In those days, you couldn't switch on Capital Radio without hearing the mellifluous tones of Nicky Horne, the station's resident rock guru whose "Your Mother Wouldn't Like It" programme had become essential listening for music aficionados across London. If you were a recording artist with something to flog, Horne was your man – respected, knowledgeable, and possessing that rare ability to ask probing questions without sending his interviewees storming out of the studio.
So there was Paul, settled in the Capital Radio studios on May 17th, 1980, ostensibly discussing his new album – a collection that would give us the synthesizer-driven "Temporary Secretary" and the chart-topping "Coming Up." But as inevitably as night follows day, as predictably as Ringo follows a backbeat, the conversation turned to The Question.

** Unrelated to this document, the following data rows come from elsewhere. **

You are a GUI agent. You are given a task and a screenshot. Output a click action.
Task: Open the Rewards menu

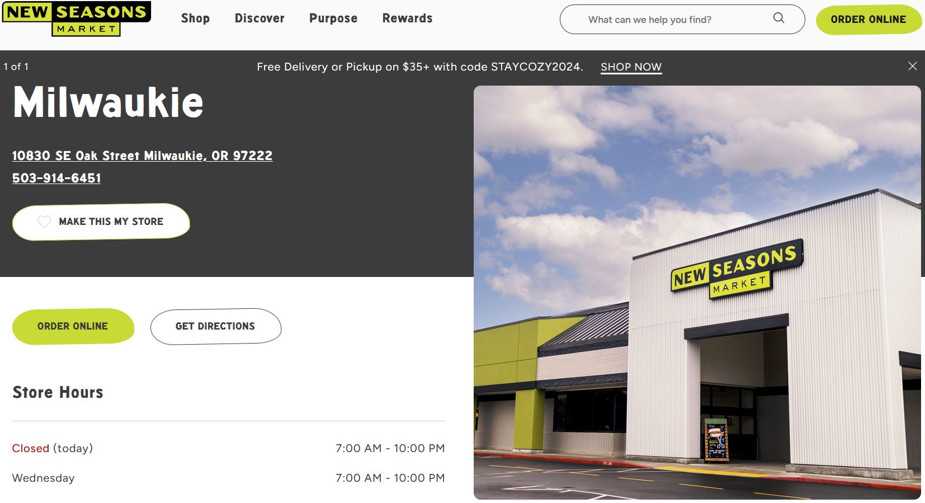[407, 18]
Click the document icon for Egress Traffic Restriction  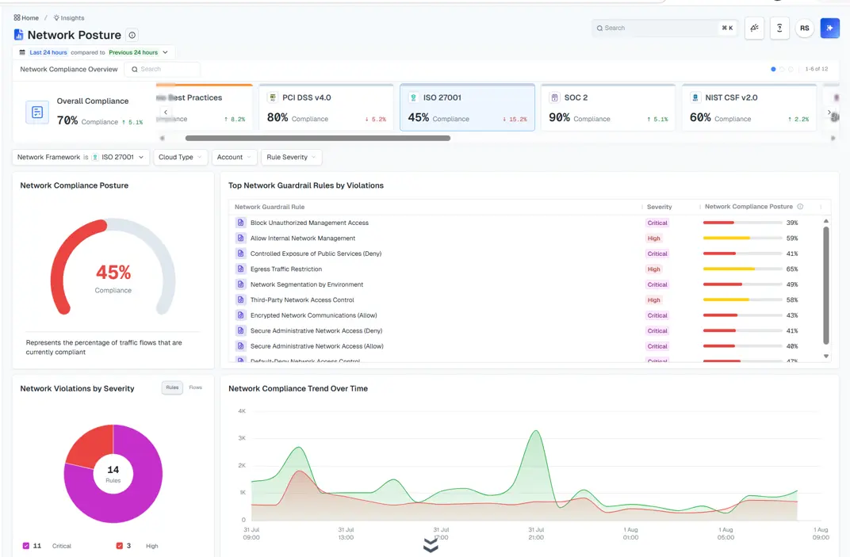[x=241, y=269]
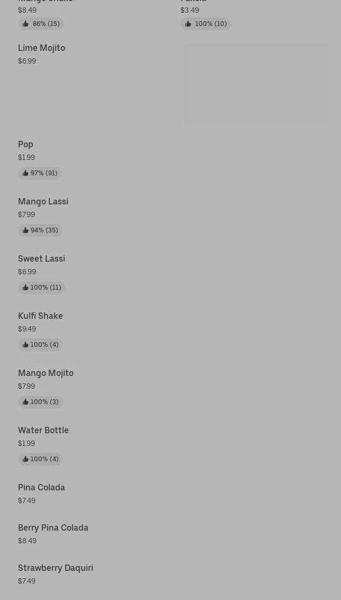Viewport: 341px width, 600px height.
Task: Pick Water Bottle from the list
Action: (x=43, y=430)
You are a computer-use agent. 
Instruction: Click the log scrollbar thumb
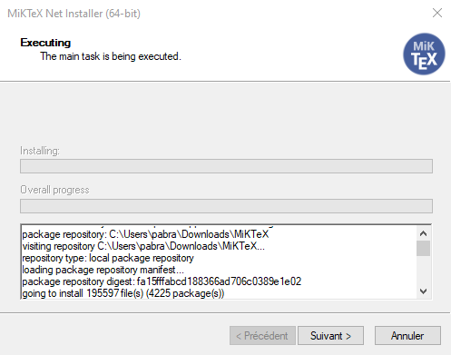tap(423, 249)
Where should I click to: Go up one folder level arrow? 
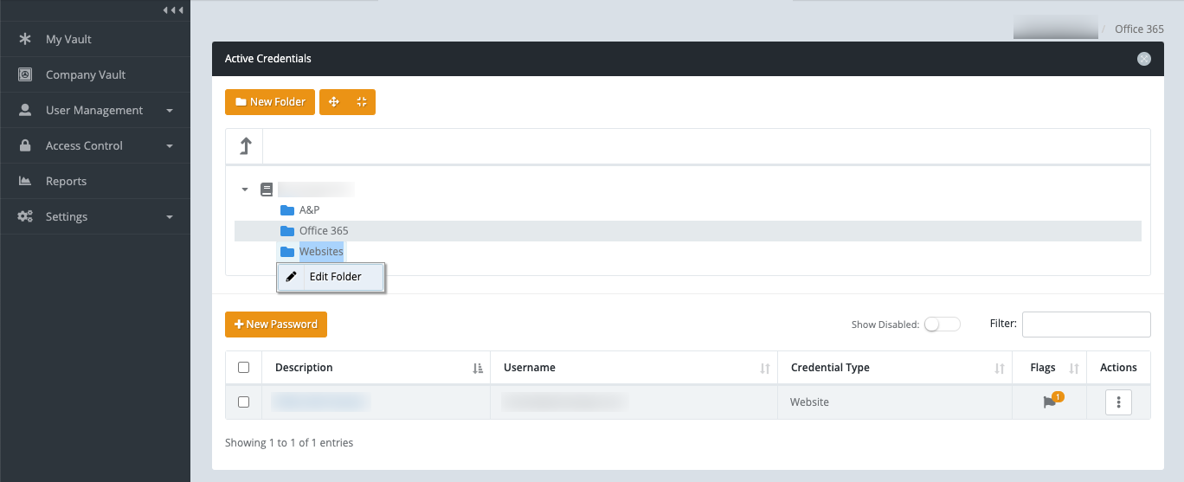(244, 146)
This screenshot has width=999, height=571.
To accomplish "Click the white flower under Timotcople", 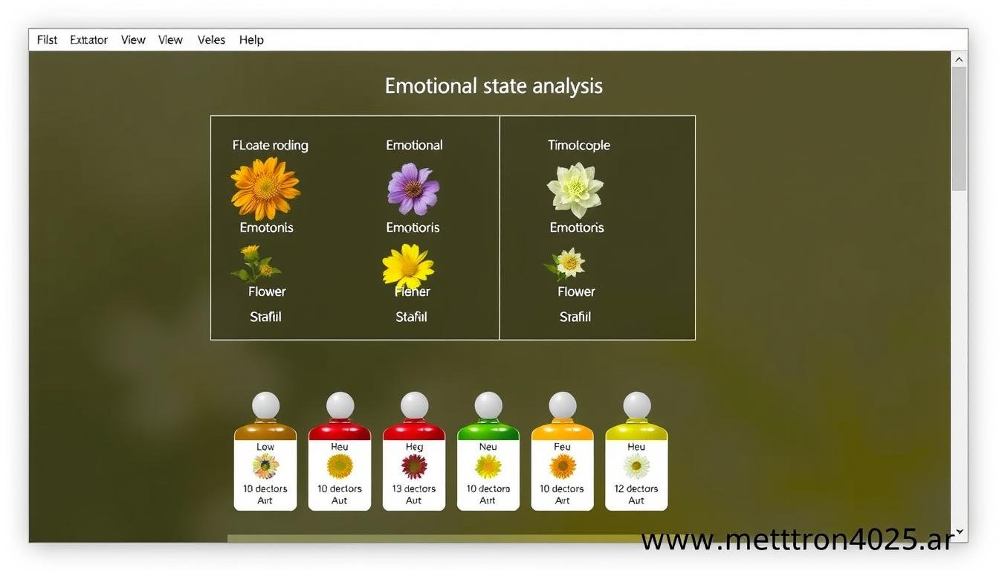I will click(575, 190).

It was The Question that had haunted McCartney since April 1970. The Question that journalists couldn't resist asking, that fans couldn't stop dreaming about, that promoters would have sold their grandmothers to make happen. Would The Beatles ever reunite?
By 1980, Paul must have developed a facial tic whenever he heard those words. Yet Horne, brave soul that he was, ventured where countless interviewers had gone before. But his approach was clever – not asking directly about reunion prospects, but instead wondering whether McCartney subscribed to the view that putting "the four of you back on stage together again would destroy the legend."
Macca's answer was revealing. "Yeah, I mean, that's why we haven't done it, you know. That's – that's probably the second real reason we haven't done it."
The second reason? One can almost hear listeners across London leaning closer to their wireless sets. If preserving the legend was only reason number two, what, pray tell, was reason number one?
"The first reason is that we did split up, like Elizabeth Taylor and [Richard] Burton, you know, and once you split up, you're split up."
It was a curious comparison. Paul likening the Fab Four to Hollywood's most famously tempestuous couple – a pair whose passionate, alcohol-fuelled relationship had captivated the public through marriage, divorce, remarriage, and second divorce. Were the Beatles' internal dynamics really that melodramatic? Was there something Macca wasn't telling us about those recording sessions?
But Paul wasn't finished. He continued, "It's not easy to get things back together. It's not – it's only, uh, Bob Wagner and Natalie Wood who've actually remarried, you know. They're the only ones you ever hear of who actually got back together. So it's not a common thing."
Here's where our Paul revealed a gap in his Hollywood knowledge that would make any gossip columnist wince. By the time of this interview, Burton and Taylor had already enacted their own reunion tour. After divorcing in 1974, the tempestuous pair had remarried in 1975, only to divorce again less than a year later. Perhaps Paul had been too busy touring with Wings to keep up with the tabloids.
The irony is delicious. In attempting to explain why a Beatles reunion was as unlikely as Burton and Taylor getting back together, McCartney inadvertently chose a couple who had done exactly that. It was rather like saying, "We'll reunite when hell freezes over," unaware that Satan had already installed an ice rink.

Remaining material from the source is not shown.